What to do: Copy out, unchanged, the lines from the one containing "Given: Open the pack-45 product target URL" through the one containing "point(1085,93)", including both of those lines.

Provided data:
start

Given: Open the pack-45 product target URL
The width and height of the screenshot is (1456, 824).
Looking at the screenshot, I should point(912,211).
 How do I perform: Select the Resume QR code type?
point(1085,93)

end
start

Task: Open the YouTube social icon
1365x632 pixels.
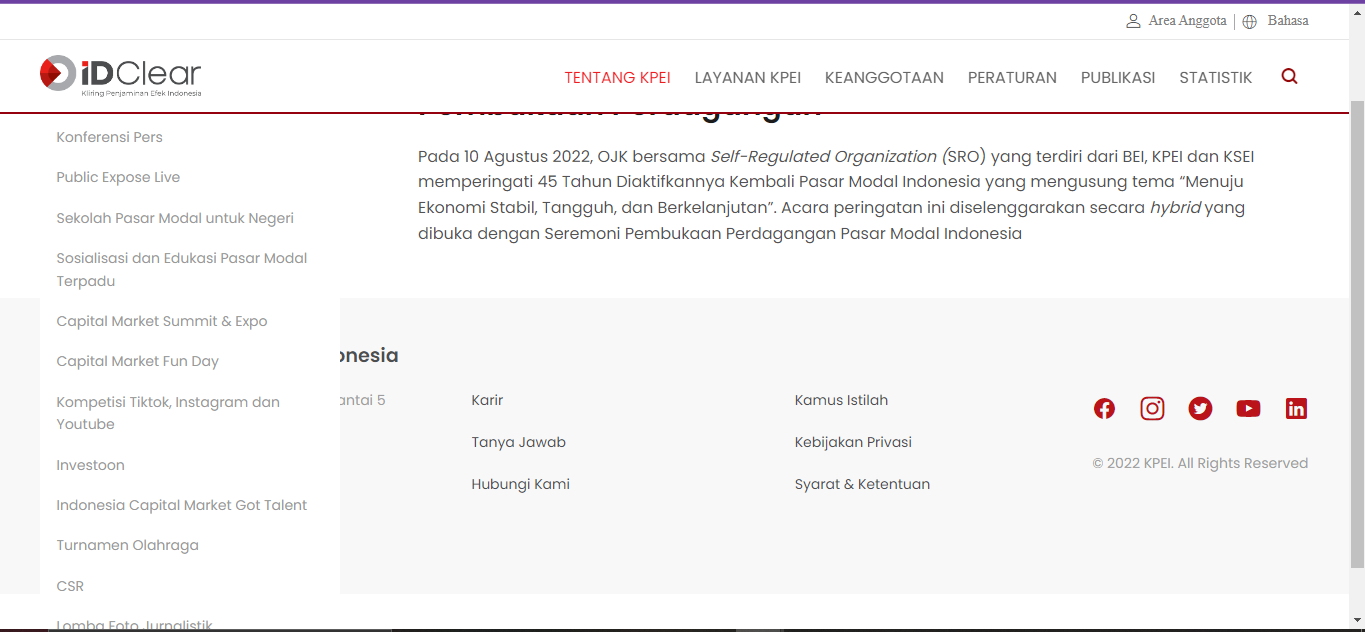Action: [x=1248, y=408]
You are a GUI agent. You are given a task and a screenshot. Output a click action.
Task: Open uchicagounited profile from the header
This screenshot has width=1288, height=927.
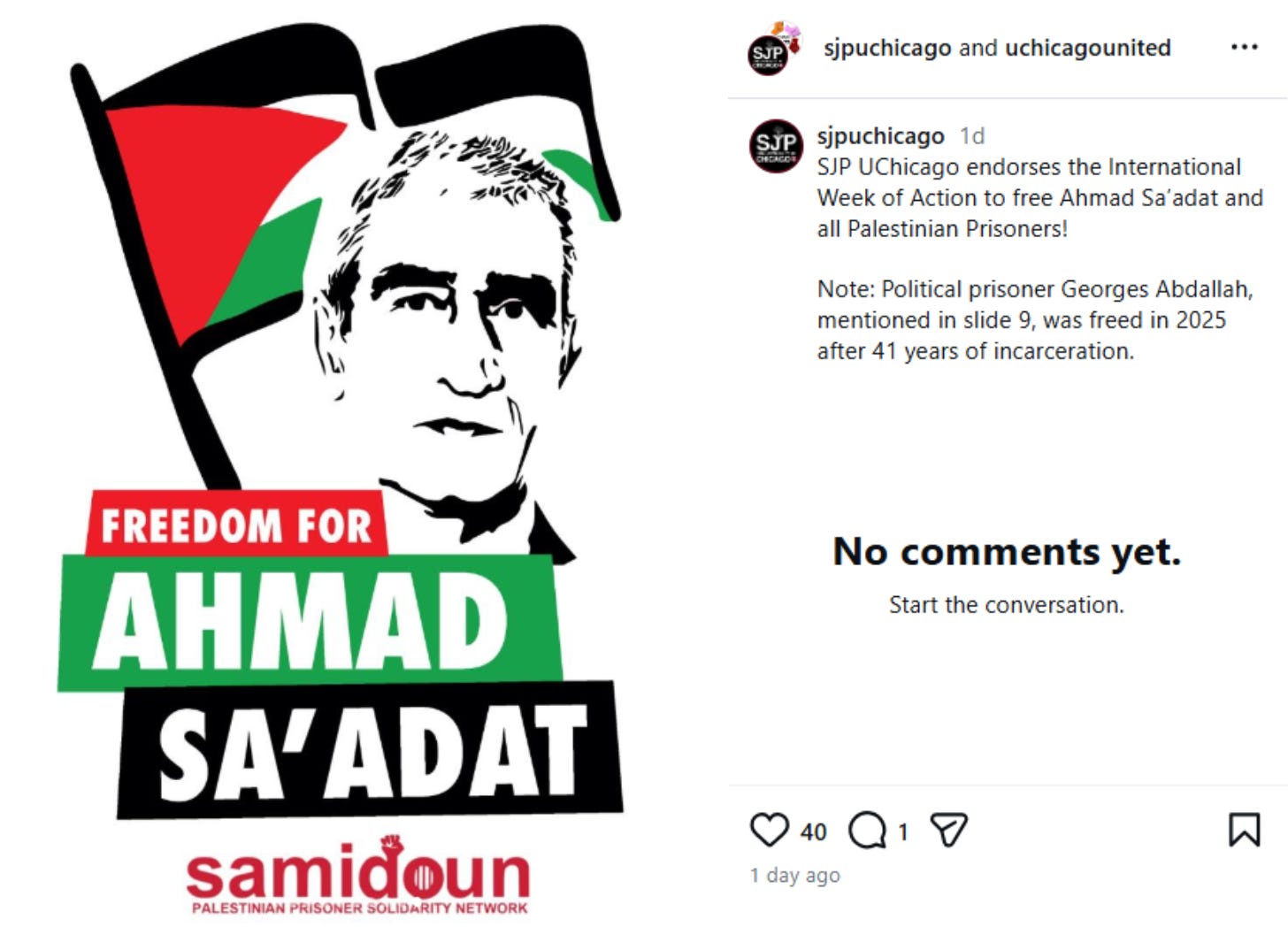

end

Answer to this problem:
Given: Open the pack-45 product target URL
The width and height of the screenshot is (1456, 824).
Looking at the screenshot, I should point(912,211).
 How do I perform: Select the Resume QR code type?
point(1085,93)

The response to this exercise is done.